Chef Tom Kime melds together the best food from Cyprus, Turkey, Syria, Lebanon, and Israel at Ceru Sydney.
A simple salad – the halloumi slices are evenly charred, its brininess is perfect with the sweet cherry tomatoes.
Duck leg pieces are tossed in a tart and sweet pomegranate molasses along with extremely soft butternut and green beans – the duck fat having rendered down, coats the entirety of the dish with its richness.
Seared tuna rolled in chermoula is beautiful, the dried herbs provide a wonderful fragrance to this light and tasty dish.

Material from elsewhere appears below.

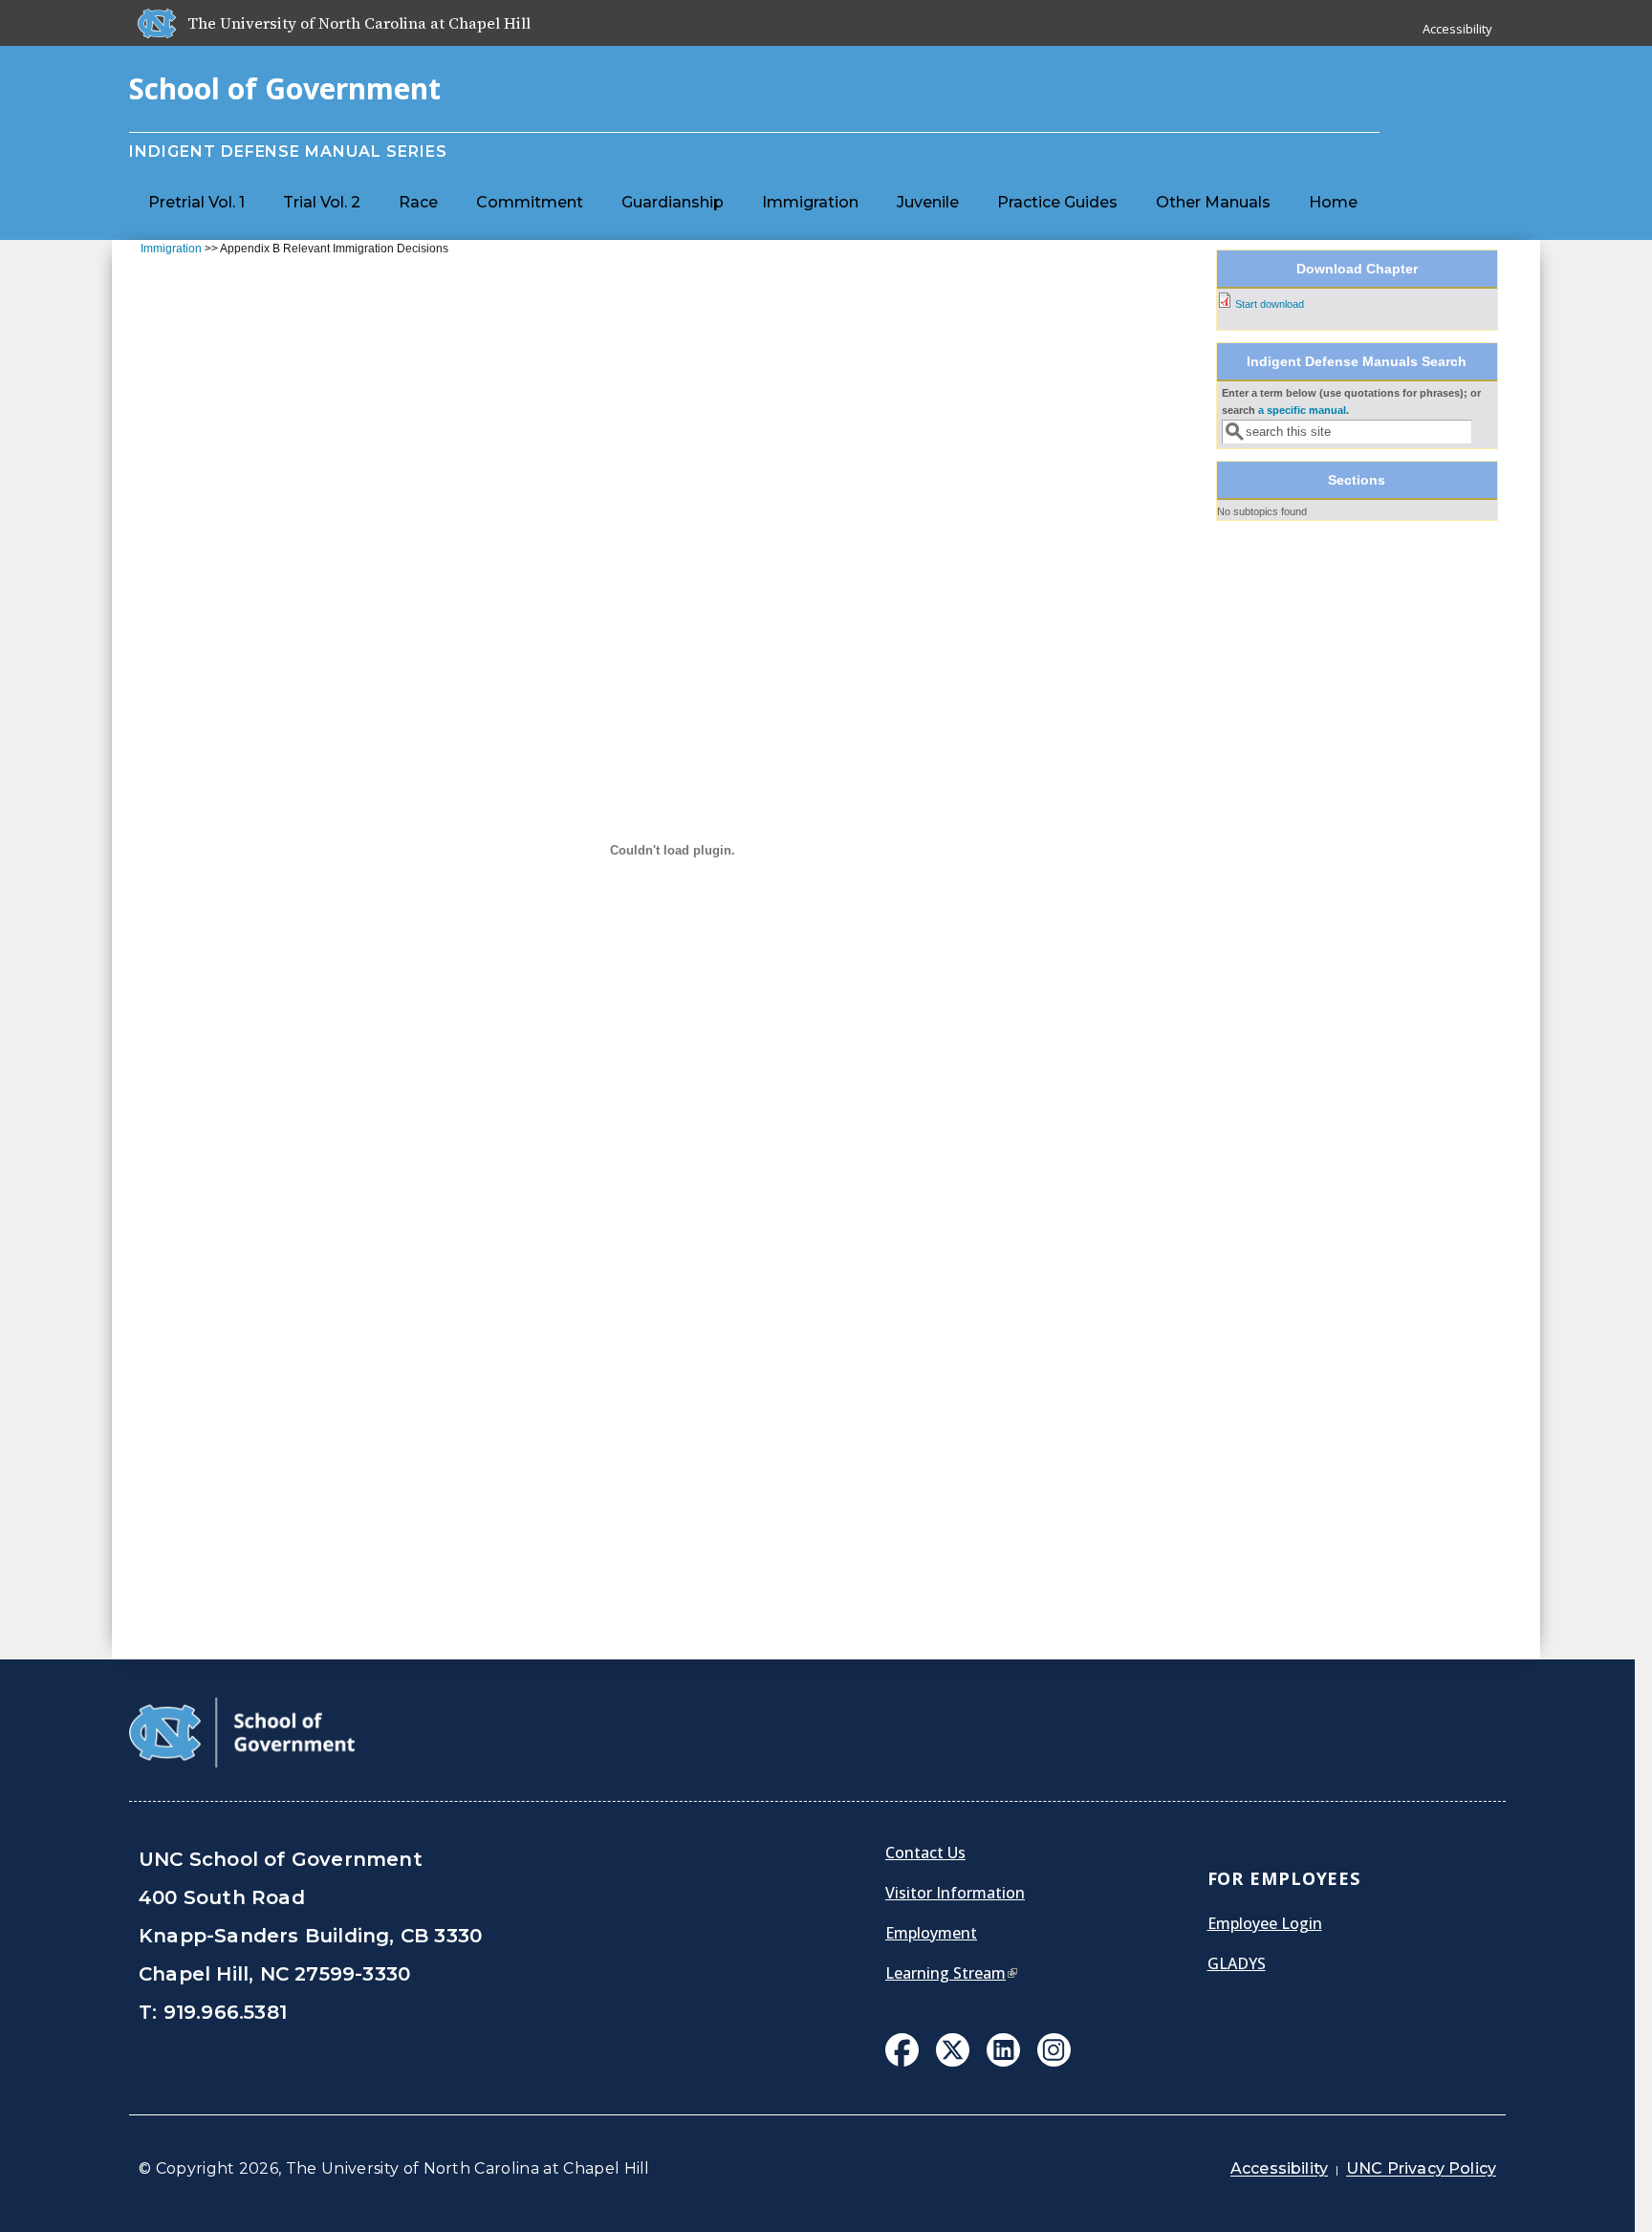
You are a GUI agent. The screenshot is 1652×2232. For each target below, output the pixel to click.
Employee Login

Lamb shoulder is pull apart soft, dusted with shawarma spices and dressed in a tart pomegranate, min and pistachio and dressing.
Churned in house, the ice cream is flavoured delicately with honeycomb and topped with a generous sprinkle of pistachios.

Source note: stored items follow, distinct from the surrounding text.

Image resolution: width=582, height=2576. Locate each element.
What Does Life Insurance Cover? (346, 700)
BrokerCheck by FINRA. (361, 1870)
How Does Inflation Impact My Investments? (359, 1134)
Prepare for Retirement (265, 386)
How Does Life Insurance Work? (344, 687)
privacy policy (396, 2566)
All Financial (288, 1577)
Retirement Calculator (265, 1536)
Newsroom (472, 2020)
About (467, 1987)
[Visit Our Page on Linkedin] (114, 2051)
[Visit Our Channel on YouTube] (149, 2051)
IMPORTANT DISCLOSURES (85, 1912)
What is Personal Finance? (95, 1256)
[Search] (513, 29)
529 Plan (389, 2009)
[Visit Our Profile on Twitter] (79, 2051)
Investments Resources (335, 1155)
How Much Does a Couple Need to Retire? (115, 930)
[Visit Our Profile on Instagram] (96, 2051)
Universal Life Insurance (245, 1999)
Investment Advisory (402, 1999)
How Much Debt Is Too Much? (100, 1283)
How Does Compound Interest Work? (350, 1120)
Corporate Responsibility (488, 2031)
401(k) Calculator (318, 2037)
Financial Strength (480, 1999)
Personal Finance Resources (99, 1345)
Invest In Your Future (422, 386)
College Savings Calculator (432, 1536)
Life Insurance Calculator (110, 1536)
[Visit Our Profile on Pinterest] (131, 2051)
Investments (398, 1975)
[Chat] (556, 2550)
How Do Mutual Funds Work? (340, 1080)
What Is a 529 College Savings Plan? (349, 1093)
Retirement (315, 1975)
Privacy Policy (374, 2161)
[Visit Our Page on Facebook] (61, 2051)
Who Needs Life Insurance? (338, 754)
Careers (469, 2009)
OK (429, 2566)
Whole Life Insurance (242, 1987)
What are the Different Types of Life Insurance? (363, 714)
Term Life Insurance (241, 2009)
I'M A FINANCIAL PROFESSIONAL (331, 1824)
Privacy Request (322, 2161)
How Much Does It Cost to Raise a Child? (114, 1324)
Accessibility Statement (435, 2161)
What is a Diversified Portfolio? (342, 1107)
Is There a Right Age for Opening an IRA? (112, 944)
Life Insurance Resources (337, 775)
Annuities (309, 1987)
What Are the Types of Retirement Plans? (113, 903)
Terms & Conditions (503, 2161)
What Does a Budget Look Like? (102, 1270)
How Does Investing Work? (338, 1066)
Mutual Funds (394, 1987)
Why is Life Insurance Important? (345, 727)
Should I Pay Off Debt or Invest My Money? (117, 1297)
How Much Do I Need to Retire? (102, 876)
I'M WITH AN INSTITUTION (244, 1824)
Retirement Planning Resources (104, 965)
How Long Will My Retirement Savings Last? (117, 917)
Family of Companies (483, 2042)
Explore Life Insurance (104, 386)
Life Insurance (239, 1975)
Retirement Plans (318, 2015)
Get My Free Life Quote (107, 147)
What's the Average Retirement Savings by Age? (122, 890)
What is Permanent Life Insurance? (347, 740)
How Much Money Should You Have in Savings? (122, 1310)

Rice pudding has been simmered with honey, pistachio, cinnamon, vanilla and topped with poached pear resulting in mouthfuls of silky creaminess.
The appealing lemon pots hadn’t finished setting yet so I chose the one remaining dessert we’d yet to try. Cut fruit in a mint and ginger dressing.
MsBrulee dined as guests of Ceru. Opinions however are my own.